Les auteurs présentent ensuite les résultats par pays des profits déclarés et transférés, et des gains et des pertes de revenus d’imposition dans le tableau 2 sur cette page, tout en mentionnant que ces estimations comportent un certain niveau d’imprécision en raison des transferts multiples (par exemple, d’un pays à l’Irlande puis de l’Irlande aux Bermudes). L’Irlande serait le pays qui a bénéficié le plus de ces transferts avec 106 des 616 milliards $ de profits transférés (soit 17 % du total). Suivent ensuite les paradis fiscaux des Caraïbes (97 milliards $), Singapour (70 milliards $), la Suisse (58 milliards $) et les Pays-Bas (57 milliards $). À l’inverse, les États-Unis perdraient 142 milliards $ de profits, suivi du Royaume-Uni (61 milliards $), de l’Allemagne et de la Chine (55 milliards $ chacun), de la France (32 milliards $) et du Japon (28 milliards $). Le Canada en perdrait 17 milliards $. Les auteurs modifient ensuite certaines hypothèses utilisées pour s’assurer de la robustesse de leurs résultats et arrivent à des résultats ayant un ordre de grandeur similaire.

Les conséquences des transferts de profits

Si les taux d’imposition effectifs sur les sociétés étaient harmonisés, les profits auraient été en 2015 :

  • 17 % plus élevés en France;
  • 14 % plus élevés au Royaume-Uni;
  • 7,5 % plus élevés aux États-Unis;
  • 12 % plus élevés au Canada;
  • 5 % plus élevés dans les pays en développement;
  • 60 % moins élevés dans les paradis fiscaux.

Les pays européens perdaient en moyenne 18 % de leurs revenus d’imposition en raison des transferts de profits, les États-Unis 14 % et les pays en développement 6 %, pour une moyenne mondiale d’environ 10 %, Puisque les taux d’imposition des paradis fiscaux sont moins élevés que ceux des autres pays, pour chaque dollar perdu dans les autres pays, les paradis fiscaux n’en récoltent que 20 cents, ce qui explique que les gains des paradis fiscaux ne compensent pas les pertes des autres pays. Les pays les plus touchés étaient l’Allemagne (28 %), l’Islande (22 %) et la France (21 %), le Canada n’en perdant «que» 9 %, tandis que le Costa Rica était le pays en développement en perdant le plus (19 %). À l’inverse, les paradis fiscaux des Caraïbes récoltaient 100 % de leurs impôts sur les sociétés des transferts de profits et Malte 90 % (les Bermudes ne gagnent rien directement de ces transferts, puisque leur taux d’imposition est de 0 %!). Notons que des pays relativement riches perdraient une forte proportion de leurs revenus d’imposition des sociétés sans ces transferts, cette proportion atteignant 58 % en Irlande, 50 % au Luxembourg, 41 % à Singapour, 32 % aux Pays-Bas et 20 % en Suisse. On peut voir les résultats pour tous les pays à la dernière colonne du tableau 2 sur cette page.

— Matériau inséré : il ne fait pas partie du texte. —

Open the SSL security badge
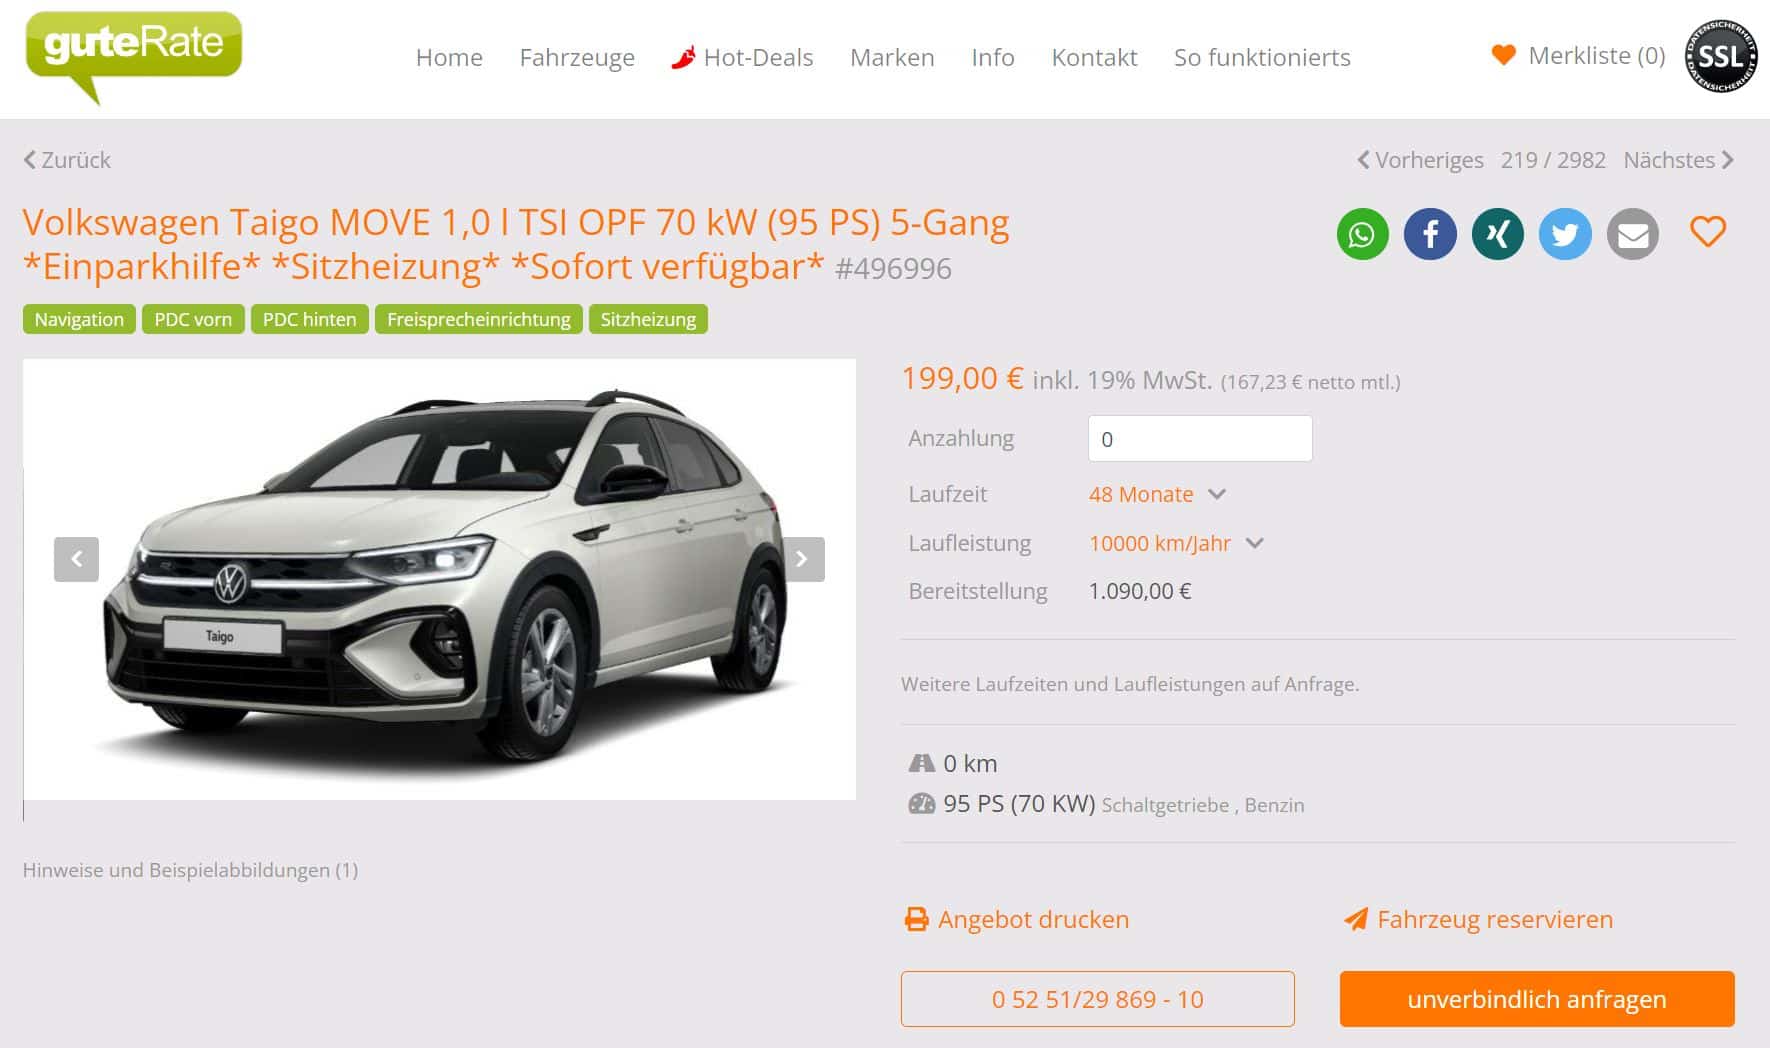The width and height of the screenshot is (1770, 1048). 1721,56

Les auteurs notent que, même si les taux d’imposition des paradis fiscaux étaient très bas, les recettes qu’ils ont retirées de l’imposition des sociétés représentaient une part plus grande de leur revenu national que dans les autres pays, comme on peut le voir dans le graphique ci-contre. Alors que ces recettes représentaient en moyenne 3,5 % du revenu national des pays qui ne sont pas des paradis fiscaux, ce pourcentage était supérieur à 6 % dans quatre paradis fiscaux et n’était inférieur à 3,5 % qu’aux Pays-Bas (Netherlands) et à Porto Rico.

Par ailleurs, les recettes plus élevées tirées de l’imposition des sociétés sont loin d’être le seul avantage que les paradis fiscaux tirent de la concurrence fiscale. Cela leur permet aussi d’attirer des sociétés intensives en capital, comme Apple en Irlande. Malheureusement, les données disponibles ne permettent pas de quantifier cet avantage.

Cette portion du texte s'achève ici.